Please transcribe the material below word for word, beginning at the line that contains "Select highlighted TOWN" and continuing through the last line of the material. Leave the pictures out of your answer.

Rows of pointing data
★ ★ ★ ★

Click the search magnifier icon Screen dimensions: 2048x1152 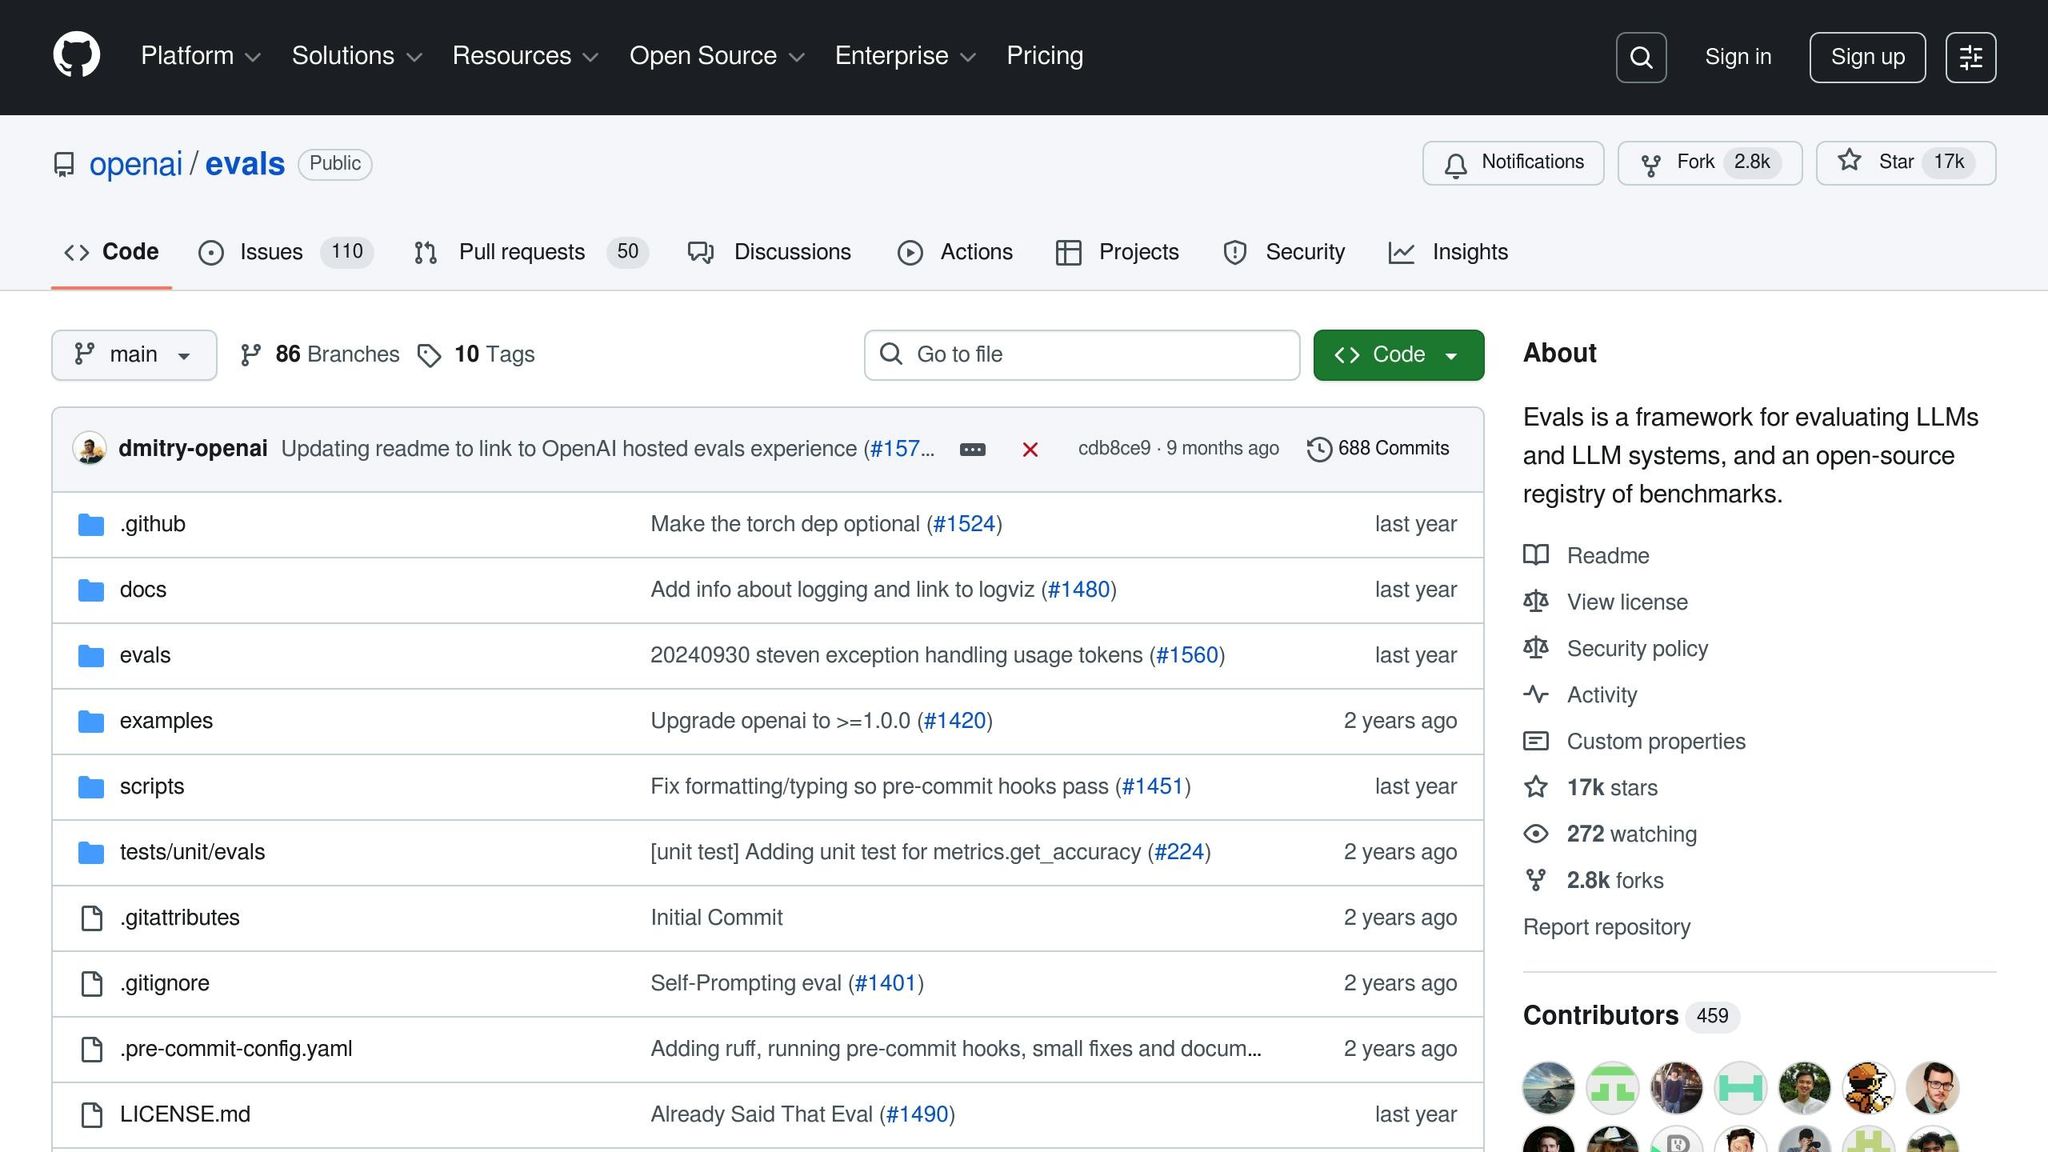point(1640,57)
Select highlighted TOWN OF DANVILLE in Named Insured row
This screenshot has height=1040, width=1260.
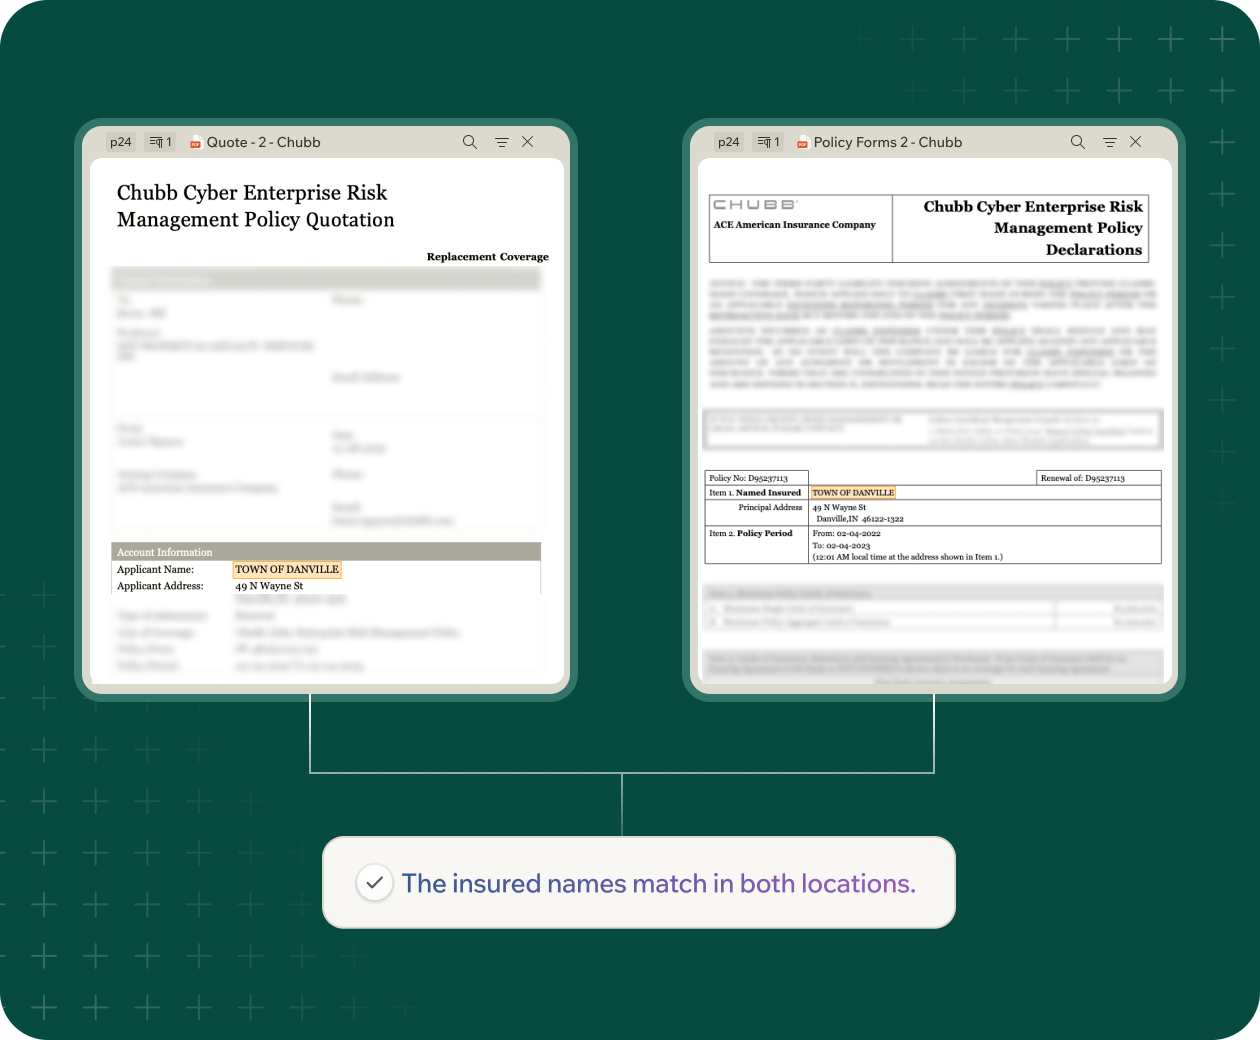[x=853, y=492]
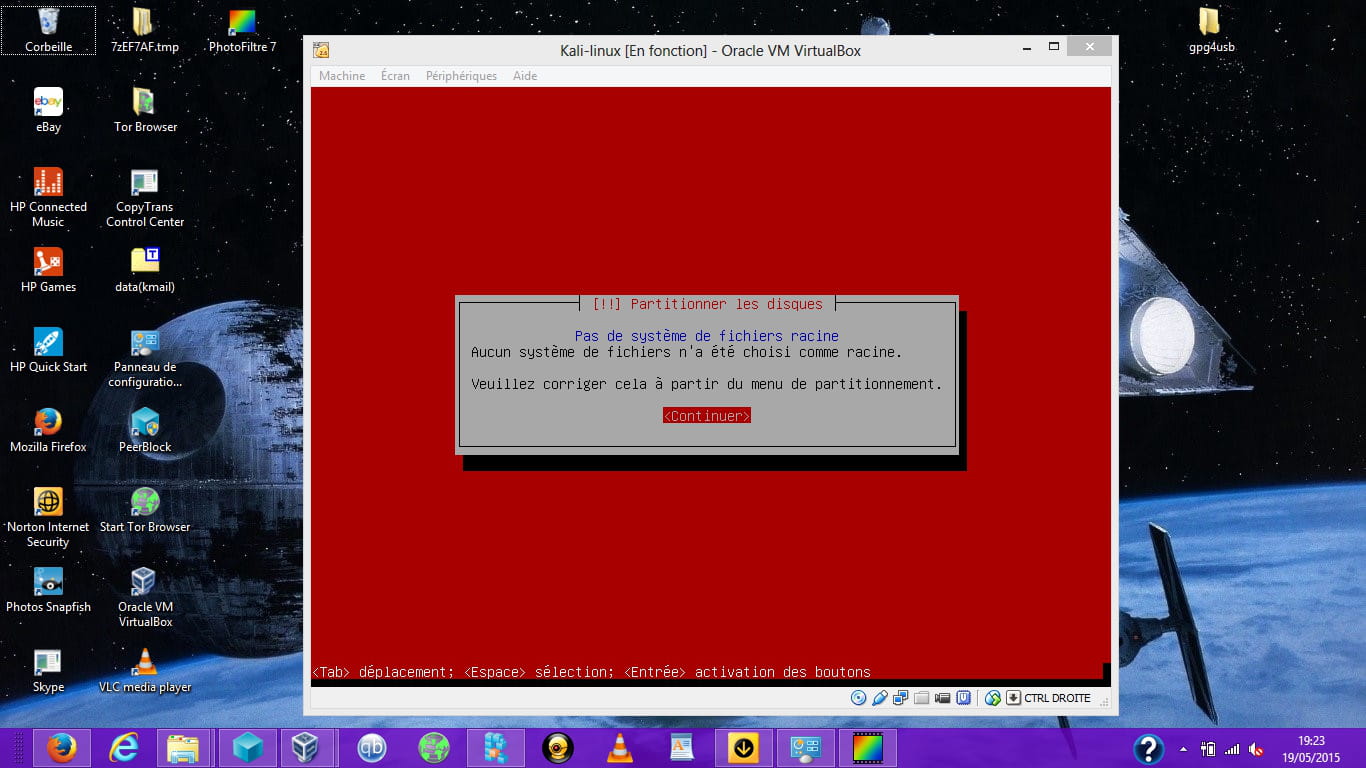1366x768 pixels.
Task: Click the optical disk status icon
Action: (858, 698)
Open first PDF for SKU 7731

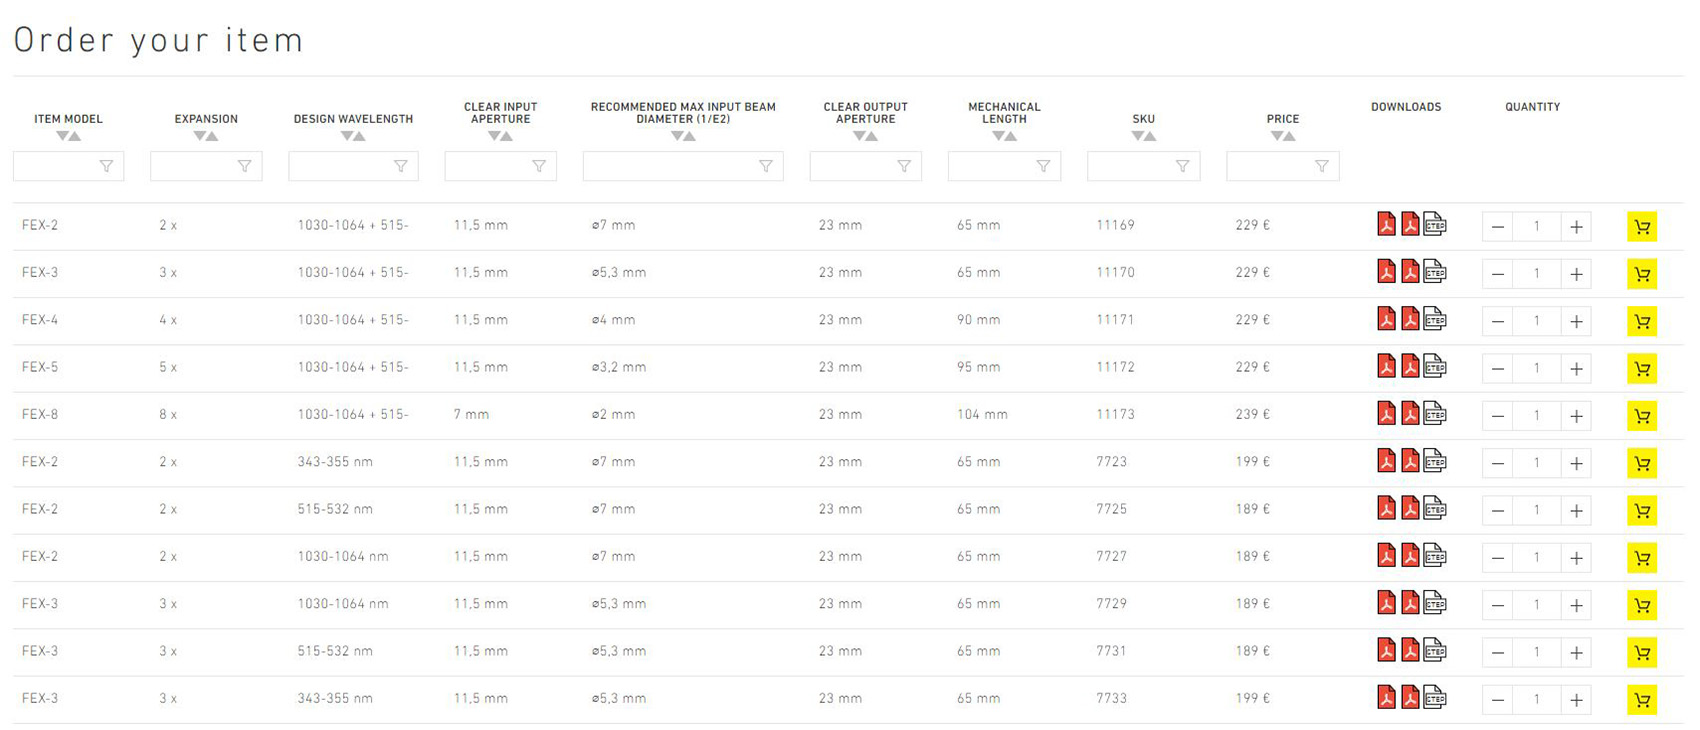click(1386, 650)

★ ★ ★ ★

Complete answer
Select highlighted TOWN OF DANVILLE in Named Insured row
This screenshot has height=1040, width=1260.
[x=853, y=492]
1366x768 pixels.
Task: Click the optical disk status icon
Action: (858, 698)
Open first PDF for SKU 7731

click(1386, 650)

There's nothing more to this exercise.